Referential Integrity: Only the rows of those tables can be deleted which are not used by other
tables. Otherwise, it may lead to data inconsistency.
User-defined Integrity: Rules defined by the users based on confidentiality and access.
Domain integrity: The columns of the database tables are enclosed within some structured
limits, based on default values, type of data or ranges.
Characteristics:
Data must be stored in tabular form in DB file, that is, it should be organized in the form of rows
and columns.
Each row of table is called record/tuple. Collection of such records is known as the cardinality of
the table
Each column of the table is called an attribute/field. Collection of such columns is called the
arity of the table.
No two records of the DB table can be same. Data duplicity is therefore avoided by using a
candidate key. Candidate Key is a minimum set of attributes required to identify each record
uniquely.
Tables are related to each other with the help for foreign keys.
Database tables also allow NULL values, that is if the values of any of the element of the table
are not filled or are missing, it becomes a NULL value, which is not equivalent to zero. (NOTE:
Primary key cannot have a NULL value).
Example:
The following table STUDENT consists of three columns Roll Number, Name, Section and four
records of students 1, 2, 3 and 4 respectively. The records can’t be completely same, the Roll
Number acts as a candidate key which separates records.
Advantages
Easy to manage: Each table can be independently manipulated without affecting others.
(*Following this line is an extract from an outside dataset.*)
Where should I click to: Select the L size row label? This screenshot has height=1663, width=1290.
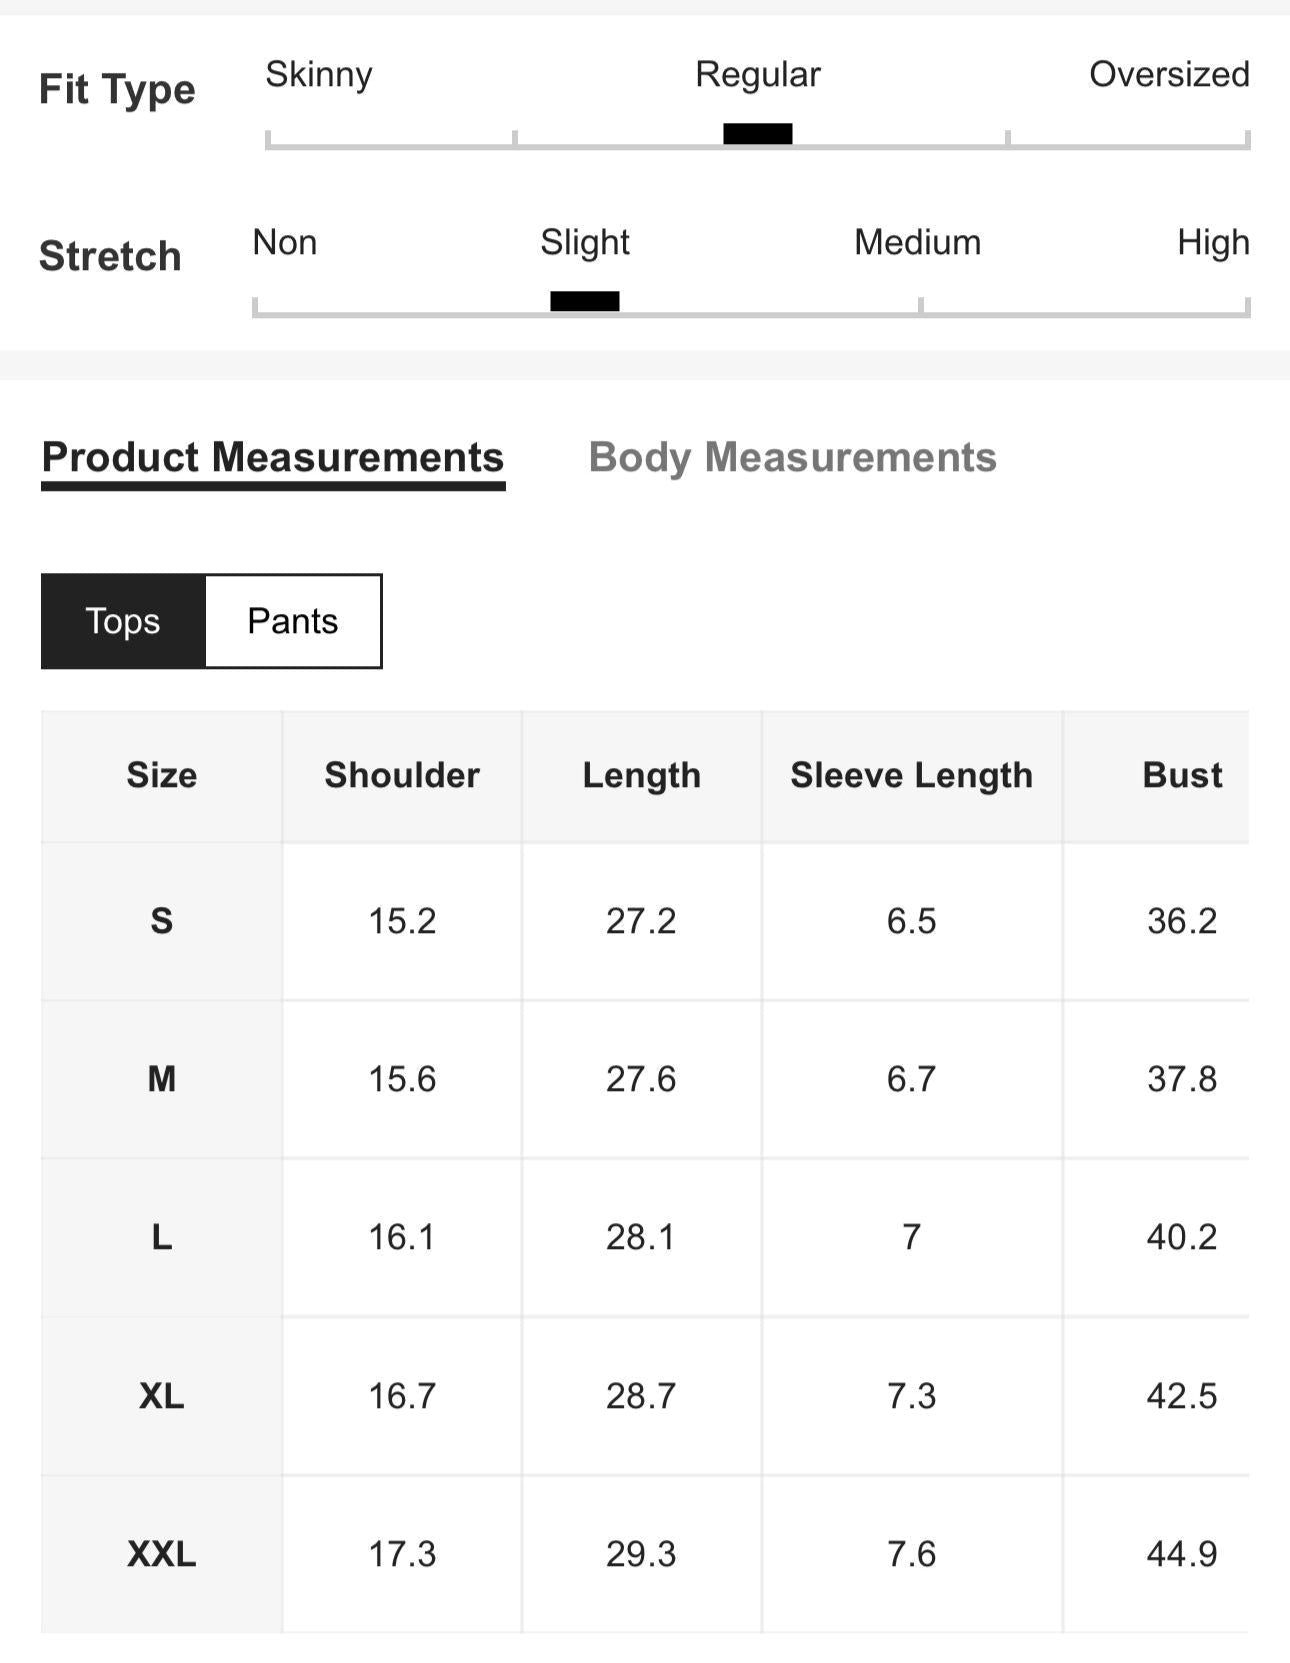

Security: It is more secure consisting of multiple levels of security. Access of data shared can be
limited.
Flexible: Updating of data can be done at a single point without making amendments at multiple
files. Databases can easily be extended to incorporate more records, thus providing greater
scalability. Also, facilitates easy application of SQL queries.
Users: RDBMS supports client-side architecture storing multiple users together.
Facilitates storage and retrieval of large amount of data.
Easy Data Handling:
Data fetching is faster because of relational architecture.
Data redundancy or duplicity is avoided due to keys, indexes, and normalization principles.
Data consistency is ensured because RDBMS is based on ACID properties for data transactions
(Atomicity Consistency Isolation Durability).
Fault Tolerance: Replication of databases provides simultaneous access and helps the system
recover in case of disasters, such as power failures or sudden shutdowns
Disadvantages
High Cost and Extensive Hardware and Software Support: Huge costs and setups are required to
make these systems functional.
Scalability: In case of addition of more data, servers along with additional power, and memory
are required.
Complexity: Voluminous data creates complexity in understanding of relations and may lower
down the performance.
Structured Limits: The fields or columns of a relational database system is enclosed within
various limits, which may lead to loss of data.